A CONVERSATION ABOUT FIGURATION AND HUMOUR IN ART

 

Micha Wille in a ZOOM interview with the New York/Berlin-based curator
Charles P. Kipplatzer-Swift, Nov. 2020

 

In your interview with eSeL-Lorenz Seidler at Vienna Art Week 20, you began by stating that the opposite of serious art is not funny art, but lousy art. How come?

 

Yes, it was a good idea to trumpet this out, a few slots before me there was an artist who had a replacement present his work – caricatures and painting – the question about the relationship between art and humour was presented actually to him – but he didn't answer it - and besides his caricatures, he also showed some abstract paintings – I found that extremely interesting, that someone who dares to try humour professionally then says: and I also do serious painting and it's abstract – for me an exemplary cowardly and wrong decision.

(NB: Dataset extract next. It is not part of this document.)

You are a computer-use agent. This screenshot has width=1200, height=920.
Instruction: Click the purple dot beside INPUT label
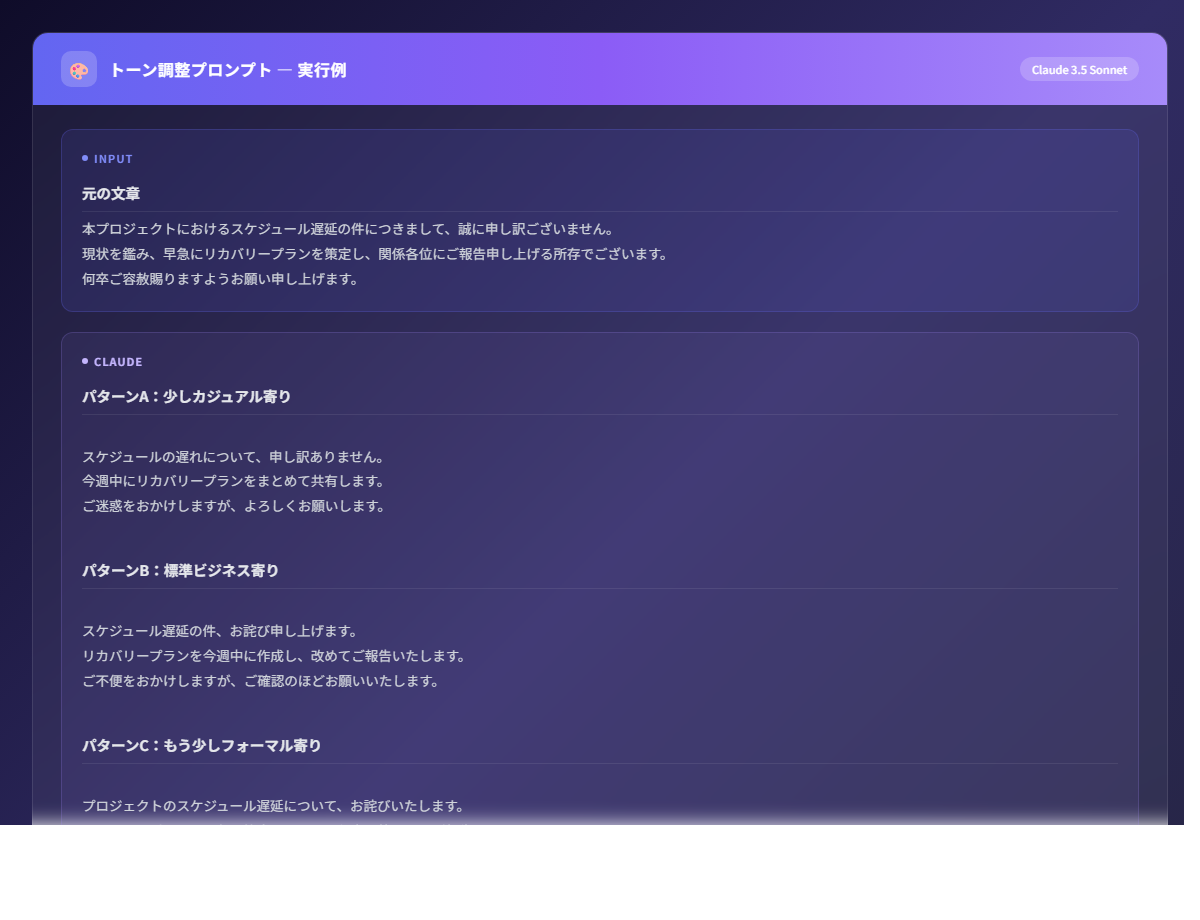pyautogui.click(x=85, y=157)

Immediately it is clear: – these are now some basic observations – humour seems somehow coupled to figuration and to linguistic material (language) – what else? – both feed meaning-generating systems - and then it gets tricky because you realise: FUCK: it's mega-difficult – that it doesn't become banal – since you are immediately stuck in the realm of referentiality, or arbitrary referentiality.

 

I feel the same way – we still have to talk about humour, but even so – just figuration as a formal decision is currently also linked to the problem of the lack of knowledge about reference systems and their effect: there are very few who can make an interesting figurative work – why do you think that is?

 

Well – there are several suspicions on my part: in the first place, it is certainly also the lack of knowledge about sets of references/ about signs/ and about the intertwining of image and theory that you mentioned – then there is certainly also the fact that you have to have already gone through a lot in terms of craft in order to act your own figuration: that is to say – I do learn at the beginning to do with my hand what the eye sees – but it must not stop there - good lord! super-boring if you ask me, and so this connection, which should be purely due to the craft/drawing as a tool, has to be overcome: then it really starts and you have to begin to depict what your inner eye sees – this is where micro- and macro-narratives and hopefully poly-referentiality come into play – and also intertextuality, which I take from literature into art – now it's no longer just abstracting from the figure in the picture, but also in the head.

 

So – and anyone who can't contribute to current discourse, who doesn't backflip over the Mercedes with a snowboard and then give the whole thing a good chinwag – has no business here.

 

You're that strict about it?

 

Yes, if you want to call it strict – I always ask myself when I see a picture whether it is necessary to have painted it – does it blow me away? – does it make me laugh? – does it answer a question about thought and culture? – is it so interesting in terms of craftsmanship that I can read its contemporaneity?

 

Very few pictures stand up to this – therefore again – well done figuration is the winner in the artworld – now we have forgotten about humour again...

 

Give me a few winners' names whose handling of figuration you find good.

 

Ursula Susanne Buchart is rich and funny, you have already noted in a great text about her work how smartly she plays with the figurative gesture - she also cites painting - internal figuratively driven genres, such as the portrait, and then smears this with (POP) contextual bits - great, this interweaving brings a very uniquely humorous sound into it.

 

Then – I would also like to impute to Rene Schoemaker at least one level of humour in his implemented narratives, Adrian Ghenie is formally funny. and then of course Ashley Hans Scheirl as a very big act – I love it – for whom one still has to rethink a lot within the theory of painting – also a consequent commitment to humour. The ones that everyone has seen in the museums, Bacon, Condo, Guston and Hockney: they demonstrated very early on how figuration and possibility are connected – I love them, too. But with those mentioned I actually feel some kind of coherence in dealing with their decision on how not to tilt figuration from tipping over into the banal, and that doesn't include mere depiction – hyperrealistic (except for Schoemaeker – who can just do it) – it involves an underlying narrative/commentary which one translates into one's own language and then in turn translates it into the image. The manoeuvre can be humour – it can be speed speed, it can be irony – also in the palette, but there must always be smartness – or or all of these together. The reins must not be given out of one's hands, and yet enough levels must be opened up to allow the viewer to read along at least on one level.

 

If this does not succeed, I, as a viewer, can simply look at the picture in a computationally compositional way: ah, there is a freezer and there is a whatever and there is the next xy – in such a case the figuration has failed in my opinion – one component in the picture must NEVER legitimise the other one by its own – they all simply have to be legitimised by the whole picture.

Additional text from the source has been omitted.